Cuando mides el rizo en una rectificación es como ponerle un Cond en serie a la salida del puende y solo deja pasar la componente alterna y filtra(elimina) la contínua, como observas en onda completa tienes menos rizo. En un rectificador trifásico(6 pulsos) el rizo es sólo 4.2% del Vdc del puente.


----------



## julian403 (Sep 14, 2012)

Entonces si, las formulas del valor eficaz del rizo son diferentes a la formula del valor eficaz. ¿no?


----------



## powerful (Sep 14, 2012)

La fórmula del Veficaz(VRMS) es la misma . Cuando calculas el rizo solo estás hallando el VRMS de la ondulación , cuando calculas el Veficaz de la señal VDC de salida estas hallando el VRMS de toda la señal.
Te pongo un ejemplo, en un rectificador trifásico tipo puente, 6 pulsos, la ondulación es aproximadamente 10% de la señal de pico de salida , esto significa un VRMS del rizado de 4.2% respecto al VDC de salida del puente ; mientrás que el VRMS del VDC de salida es 1.001 del VDC, es decir VRMS/VDC=1.001


----------



## julian403 (Sep 14, 2012)

Gracias por responder powerful pero la verdad que este tema me tiene confundido. 

Por ejemplo tenemos un rectificador de onda completa, cuya señal de entrada es una onda senoidal de voltaje pico de  20 [V]. 

El valor de corriente continua de esa señal es: 

Vdc= 0.636*Vp= 0.636*20[V]= 12.72 [V] 

El factor de rizado se calcula mediante la fórmula: 

r= ( Vr(rms)/ Vdc )*100 

El valor de Vdc ya lo conosco es 12.72 [V] 

y para calcular Vr(rms) lo hago mediante: 

Vr(rms) = 0.308 * Vp = 0.308*20[V] = 6.16 [V] 

es asi? 

saludos


----------



## powerful (Sep 14, 2012)

julian403, así es!!!
Vé las fórmulas que ratifican lo que dices.
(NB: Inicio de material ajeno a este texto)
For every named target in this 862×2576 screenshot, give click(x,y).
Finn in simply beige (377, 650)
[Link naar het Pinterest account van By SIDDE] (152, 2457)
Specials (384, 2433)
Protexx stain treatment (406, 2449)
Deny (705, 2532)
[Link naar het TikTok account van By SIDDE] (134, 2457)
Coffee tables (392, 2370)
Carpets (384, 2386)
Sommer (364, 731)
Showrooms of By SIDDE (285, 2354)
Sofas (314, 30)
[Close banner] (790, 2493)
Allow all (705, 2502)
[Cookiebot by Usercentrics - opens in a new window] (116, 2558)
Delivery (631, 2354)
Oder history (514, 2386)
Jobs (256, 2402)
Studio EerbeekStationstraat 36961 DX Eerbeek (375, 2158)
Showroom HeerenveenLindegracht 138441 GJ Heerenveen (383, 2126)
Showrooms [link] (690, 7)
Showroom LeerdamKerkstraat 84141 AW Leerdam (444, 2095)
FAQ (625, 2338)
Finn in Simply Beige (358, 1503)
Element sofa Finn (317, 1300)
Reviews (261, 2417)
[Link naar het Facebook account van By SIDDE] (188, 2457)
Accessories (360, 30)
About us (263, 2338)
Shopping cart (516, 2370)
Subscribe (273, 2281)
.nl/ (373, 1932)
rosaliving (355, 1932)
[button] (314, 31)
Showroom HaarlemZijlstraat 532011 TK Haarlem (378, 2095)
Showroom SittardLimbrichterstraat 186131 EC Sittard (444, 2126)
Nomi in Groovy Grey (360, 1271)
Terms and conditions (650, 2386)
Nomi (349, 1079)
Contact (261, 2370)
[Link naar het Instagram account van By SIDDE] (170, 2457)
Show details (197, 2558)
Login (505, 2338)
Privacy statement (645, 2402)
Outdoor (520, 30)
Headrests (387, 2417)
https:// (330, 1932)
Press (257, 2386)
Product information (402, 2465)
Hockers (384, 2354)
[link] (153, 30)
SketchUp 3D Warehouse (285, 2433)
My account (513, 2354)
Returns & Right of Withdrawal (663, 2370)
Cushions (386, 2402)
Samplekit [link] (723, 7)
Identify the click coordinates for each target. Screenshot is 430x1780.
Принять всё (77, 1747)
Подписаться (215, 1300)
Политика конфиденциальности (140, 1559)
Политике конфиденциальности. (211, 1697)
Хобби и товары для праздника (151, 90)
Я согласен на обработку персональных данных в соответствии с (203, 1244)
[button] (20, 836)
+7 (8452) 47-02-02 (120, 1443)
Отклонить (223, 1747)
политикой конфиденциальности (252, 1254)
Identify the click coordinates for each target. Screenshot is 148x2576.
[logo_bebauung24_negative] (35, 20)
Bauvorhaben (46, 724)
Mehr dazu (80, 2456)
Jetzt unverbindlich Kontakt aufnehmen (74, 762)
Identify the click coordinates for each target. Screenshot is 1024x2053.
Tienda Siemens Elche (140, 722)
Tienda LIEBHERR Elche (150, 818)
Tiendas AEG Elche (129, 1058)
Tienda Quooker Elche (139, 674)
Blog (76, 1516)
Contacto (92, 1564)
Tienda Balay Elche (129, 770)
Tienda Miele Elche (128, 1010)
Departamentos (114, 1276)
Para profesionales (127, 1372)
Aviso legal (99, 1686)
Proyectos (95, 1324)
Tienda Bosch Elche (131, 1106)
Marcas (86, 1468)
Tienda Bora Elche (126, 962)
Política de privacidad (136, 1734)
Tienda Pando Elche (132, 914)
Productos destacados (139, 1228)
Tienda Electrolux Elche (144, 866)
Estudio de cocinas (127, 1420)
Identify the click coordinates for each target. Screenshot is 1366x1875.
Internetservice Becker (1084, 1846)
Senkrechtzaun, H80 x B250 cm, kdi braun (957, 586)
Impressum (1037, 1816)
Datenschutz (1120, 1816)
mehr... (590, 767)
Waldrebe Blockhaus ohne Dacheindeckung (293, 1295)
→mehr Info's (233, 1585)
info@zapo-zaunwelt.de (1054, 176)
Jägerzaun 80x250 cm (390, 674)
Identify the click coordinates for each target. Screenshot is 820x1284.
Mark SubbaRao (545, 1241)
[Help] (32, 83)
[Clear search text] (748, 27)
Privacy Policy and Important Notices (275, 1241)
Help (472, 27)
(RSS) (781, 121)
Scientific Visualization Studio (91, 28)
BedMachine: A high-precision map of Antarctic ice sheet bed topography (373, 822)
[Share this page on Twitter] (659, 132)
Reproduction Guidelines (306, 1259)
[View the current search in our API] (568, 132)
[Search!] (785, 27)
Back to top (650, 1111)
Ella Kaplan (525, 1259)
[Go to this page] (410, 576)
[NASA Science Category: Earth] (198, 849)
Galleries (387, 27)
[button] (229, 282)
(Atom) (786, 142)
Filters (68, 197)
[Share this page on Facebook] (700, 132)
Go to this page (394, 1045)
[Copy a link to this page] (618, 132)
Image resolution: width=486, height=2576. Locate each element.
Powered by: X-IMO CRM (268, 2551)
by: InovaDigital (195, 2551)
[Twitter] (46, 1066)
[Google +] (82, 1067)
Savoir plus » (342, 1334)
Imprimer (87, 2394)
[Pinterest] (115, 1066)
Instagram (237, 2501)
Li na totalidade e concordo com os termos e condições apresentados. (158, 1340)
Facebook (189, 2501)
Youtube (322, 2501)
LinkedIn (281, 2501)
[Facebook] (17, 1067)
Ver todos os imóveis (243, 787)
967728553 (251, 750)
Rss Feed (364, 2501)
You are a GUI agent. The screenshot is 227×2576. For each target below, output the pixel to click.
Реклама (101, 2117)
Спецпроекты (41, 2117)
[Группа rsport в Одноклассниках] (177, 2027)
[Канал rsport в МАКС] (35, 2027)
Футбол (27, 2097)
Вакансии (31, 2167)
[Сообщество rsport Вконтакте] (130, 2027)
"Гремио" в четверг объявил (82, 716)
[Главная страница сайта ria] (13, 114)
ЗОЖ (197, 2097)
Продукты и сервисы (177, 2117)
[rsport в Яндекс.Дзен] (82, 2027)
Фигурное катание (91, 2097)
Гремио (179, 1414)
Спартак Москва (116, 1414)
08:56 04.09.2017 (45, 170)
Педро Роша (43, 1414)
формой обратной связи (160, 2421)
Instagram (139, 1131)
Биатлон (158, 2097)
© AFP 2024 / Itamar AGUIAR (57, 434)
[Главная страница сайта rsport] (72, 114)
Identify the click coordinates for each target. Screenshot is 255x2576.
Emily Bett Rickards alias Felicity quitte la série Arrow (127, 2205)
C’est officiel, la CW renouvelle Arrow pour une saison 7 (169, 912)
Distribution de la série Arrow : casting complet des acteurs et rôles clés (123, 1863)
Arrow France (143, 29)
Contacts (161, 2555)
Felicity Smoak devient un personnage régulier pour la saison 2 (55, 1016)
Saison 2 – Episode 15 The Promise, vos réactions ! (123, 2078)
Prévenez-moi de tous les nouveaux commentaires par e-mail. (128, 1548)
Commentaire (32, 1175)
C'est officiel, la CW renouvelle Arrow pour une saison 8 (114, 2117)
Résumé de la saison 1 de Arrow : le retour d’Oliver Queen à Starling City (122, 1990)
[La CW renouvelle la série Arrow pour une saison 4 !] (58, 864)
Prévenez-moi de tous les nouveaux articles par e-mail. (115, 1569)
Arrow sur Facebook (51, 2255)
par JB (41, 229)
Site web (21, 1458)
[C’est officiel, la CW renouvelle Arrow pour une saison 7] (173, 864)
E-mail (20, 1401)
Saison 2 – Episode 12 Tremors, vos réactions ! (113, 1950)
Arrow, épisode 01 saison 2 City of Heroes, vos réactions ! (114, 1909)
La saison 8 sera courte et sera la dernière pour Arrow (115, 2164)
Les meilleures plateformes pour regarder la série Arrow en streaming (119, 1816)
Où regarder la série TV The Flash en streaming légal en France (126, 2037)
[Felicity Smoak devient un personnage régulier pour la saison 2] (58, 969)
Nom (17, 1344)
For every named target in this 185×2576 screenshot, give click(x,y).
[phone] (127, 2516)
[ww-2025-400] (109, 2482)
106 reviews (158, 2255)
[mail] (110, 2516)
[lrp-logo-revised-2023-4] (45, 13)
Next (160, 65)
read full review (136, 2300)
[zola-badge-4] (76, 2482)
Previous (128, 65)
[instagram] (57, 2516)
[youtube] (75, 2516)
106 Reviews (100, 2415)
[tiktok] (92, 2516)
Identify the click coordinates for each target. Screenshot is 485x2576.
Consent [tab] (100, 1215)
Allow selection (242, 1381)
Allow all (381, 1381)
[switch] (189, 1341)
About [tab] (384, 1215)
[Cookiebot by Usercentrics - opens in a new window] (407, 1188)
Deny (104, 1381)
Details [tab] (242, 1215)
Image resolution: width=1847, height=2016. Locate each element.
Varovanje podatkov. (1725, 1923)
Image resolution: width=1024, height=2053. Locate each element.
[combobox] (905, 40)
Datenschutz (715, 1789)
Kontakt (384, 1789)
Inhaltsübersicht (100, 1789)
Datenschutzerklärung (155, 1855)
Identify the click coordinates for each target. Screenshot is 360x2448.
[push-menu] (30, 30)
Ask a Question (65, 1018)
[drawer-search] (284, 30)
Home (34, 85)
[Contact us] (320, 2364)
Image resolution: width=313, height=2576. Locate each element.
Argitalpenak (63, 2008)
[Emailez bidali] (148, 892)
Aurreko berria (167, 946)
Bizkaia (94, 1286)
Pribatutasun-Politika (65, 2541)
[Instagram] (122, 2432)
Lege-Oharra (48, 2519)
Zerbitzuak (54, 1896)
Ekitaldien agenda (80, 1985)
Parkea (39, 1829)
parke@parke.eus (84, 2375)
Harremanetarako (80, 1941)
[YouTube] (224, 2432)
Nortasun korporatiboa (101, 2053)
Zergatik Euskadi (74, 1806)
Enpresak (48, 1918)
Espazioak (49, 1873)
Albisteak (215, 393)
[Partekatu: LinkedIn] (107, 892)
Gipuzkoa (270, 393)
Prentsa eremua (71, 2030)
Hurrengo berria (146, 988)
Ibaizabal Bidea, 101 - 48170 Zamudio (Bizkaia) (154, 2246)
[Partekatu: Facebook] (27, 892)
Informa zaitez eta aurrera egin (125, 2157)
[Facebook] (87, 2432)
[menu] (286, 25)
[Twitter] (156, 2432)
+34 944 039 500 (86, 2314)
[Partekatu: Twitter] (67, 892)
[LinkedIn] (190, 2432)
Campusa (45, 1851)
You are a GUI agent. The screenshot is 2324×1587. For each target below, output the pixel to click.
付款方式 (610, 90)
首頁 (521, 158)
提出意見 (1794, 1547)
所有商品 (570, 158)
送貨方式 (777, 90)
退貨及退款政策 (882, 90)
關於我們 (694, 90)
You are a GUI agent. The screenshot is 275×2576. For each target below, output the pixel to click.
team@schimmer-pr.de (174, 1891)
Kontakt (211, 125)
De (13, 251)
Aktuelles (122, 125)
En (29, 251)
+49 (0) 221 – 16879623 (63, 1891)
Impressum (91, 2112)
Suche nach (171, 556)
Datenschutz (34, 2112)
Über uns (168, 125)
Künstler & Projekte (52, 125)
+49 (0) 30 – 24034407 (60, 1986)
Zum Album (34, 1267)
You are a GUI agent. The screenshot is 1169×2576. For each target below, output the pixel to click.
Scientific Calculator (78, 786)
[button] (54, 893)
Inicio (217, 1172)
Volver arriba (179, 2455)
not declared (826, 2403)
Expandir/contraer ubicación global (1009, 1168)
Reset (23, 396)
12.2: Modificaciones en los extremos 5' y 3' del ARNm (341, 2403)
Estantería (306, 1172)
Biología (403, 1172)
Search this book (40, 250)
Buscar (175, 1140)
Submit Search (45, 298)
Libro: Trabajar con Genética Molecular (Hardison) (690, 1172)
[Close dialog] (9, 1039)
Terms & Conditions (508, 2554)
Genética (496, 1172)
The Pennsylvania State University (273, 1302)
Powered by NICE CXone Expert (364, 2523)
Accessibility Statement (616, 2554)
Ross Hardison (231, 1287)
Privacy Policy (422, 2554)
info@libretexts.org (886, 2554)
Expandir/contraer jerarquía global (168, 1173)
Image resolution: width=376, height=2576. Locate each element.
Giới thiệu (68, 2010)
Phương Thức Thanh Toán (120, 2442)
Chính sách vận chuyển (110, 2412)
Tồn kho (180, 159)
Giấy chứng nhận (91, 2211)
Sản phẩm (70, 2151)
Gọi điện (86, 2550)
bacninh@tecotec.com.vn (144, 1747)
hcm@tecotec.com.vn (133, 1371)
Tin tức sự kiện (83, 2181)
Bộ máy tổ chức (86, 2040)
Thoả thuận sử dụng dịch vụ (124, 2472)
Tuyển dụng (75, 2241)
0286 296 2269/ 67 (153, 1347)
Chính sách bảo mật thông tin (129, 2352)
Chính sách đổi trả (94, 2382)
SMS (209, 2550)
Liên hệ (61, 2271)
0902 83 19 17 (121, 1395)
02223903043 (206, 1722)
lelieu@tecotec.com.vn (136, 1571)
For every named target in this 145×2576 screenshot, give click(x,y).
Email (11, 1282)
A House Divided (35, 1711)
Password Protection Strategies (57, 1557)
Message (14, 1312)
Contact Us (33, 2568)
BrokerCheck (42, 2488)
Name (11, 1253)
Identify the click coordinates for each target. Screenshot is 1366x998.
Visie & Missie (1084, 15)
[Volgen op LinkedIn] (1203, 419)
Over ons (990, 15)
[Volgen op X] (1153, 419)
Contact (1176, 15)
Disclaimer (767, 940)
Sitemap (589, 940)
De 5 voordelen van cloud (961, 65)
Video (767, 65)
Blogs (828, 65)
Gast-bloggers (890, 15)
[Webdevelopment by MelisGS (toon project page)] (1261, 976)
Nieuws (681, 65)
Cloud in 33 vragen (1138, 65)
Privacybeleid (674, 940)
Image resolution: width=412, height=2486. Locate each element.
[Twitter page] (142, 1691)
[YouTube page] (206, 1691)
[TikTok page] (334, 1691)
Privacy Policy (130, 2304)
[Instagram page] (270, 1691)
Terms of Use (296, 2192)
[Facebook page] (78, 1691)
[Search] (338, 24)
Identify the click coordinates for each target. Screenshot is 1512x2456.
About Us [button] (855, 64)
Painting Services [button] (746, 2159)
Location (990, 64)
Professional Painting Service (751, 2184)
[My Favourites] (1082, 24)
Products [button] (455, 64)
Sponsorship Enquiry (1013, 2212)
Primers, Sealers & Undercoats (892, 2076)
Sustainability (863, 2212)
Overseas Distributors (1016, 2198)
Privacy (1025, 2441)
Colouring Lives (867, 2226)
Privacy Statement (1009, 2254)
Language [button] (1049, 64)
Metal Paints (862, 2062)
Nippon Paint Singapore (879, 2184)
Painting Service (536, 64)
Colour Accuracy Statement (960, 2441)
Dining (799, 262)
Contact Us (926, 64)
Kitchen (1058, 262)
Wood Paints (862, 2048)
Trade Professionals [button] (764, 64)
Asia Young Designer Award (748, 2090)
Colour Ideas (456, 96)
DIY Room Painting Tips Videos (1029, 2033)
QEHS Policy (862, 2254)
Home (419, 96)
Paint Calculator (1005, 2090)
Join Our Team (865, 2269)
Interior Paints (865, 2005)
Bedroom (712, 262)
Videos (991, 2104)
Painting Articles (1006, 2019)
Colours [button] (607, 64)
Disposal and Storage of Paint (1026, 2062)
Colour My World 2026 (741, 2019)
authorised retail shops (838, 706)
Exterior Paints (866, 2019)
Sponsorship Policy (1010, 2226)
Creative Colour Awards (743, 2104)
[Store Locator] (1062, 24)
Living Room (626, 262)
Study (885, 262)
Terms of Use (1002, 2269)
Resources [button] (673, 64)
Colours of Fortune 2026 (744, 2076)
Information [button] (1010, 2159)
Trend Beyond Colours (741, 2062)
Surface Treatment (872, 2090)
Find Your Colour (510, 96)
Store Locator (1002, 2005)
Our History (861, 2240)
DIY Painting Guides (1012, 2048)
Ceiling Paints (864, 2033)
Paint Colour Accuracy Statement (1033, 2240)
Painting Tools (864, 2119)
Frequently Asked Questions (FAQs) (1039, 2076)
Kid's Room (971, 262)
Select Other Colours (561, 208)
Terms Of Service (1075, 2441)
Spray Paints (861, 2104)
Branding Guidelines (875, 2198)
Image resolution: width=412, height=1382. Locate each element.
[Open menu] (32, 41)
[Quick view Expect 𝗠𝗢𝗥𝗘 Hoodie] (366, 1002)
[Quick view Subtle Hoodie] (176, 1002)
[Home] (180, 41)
Los números son para rect. onda completa monofásico.

Factor de Forma de la corriente contínua:f
f = VdRMS/Vd = =.707Vp/0.636Vp = 1.11

Rizado de la Corriente Contínua:w
w = 100 . RAIZ CUADRADA( f^2 - 1 ) = 48% .......(segun tu ejemplo:100X 6.16/12.72= 48.4%)


----------



## chin0o (Nov 14, 2012)

Hola, 
pues tengo una pequeña duda...
de acuerdo a lo q*UE* se viene analizando de cuanta es la tensión q*UE* se obtiene a la salida del rectificador 
simule el c*IRCUI*to y todo bien con el capacitor porq*UE* efectivamente tengo el Vp a la salida pero cuando se lo quito se supondria que deberia de tener el Vprom(valor promedio) de la señal pero nada de hecho ni siquiera me da un volt realmente no se que estoy haciendo mal o si es el simulador 
de ante mano Gracias,
segun yo;

Vo=Vprom=0.637(Vp-2VT)
VT=a la caida de tension en los diodos


----------



## Eduardo (Nov 14, 2012)

chin0o dijo:


> ... pero cuando se lo quito se supondria que deberia de tener el Vprom(valor promedio) de la señal pero nada de hecho ni siquiera me da un volt realmente no se que estoy haciendo mal o si es el simulador


Es por los voltímetros de continua del Proteus. 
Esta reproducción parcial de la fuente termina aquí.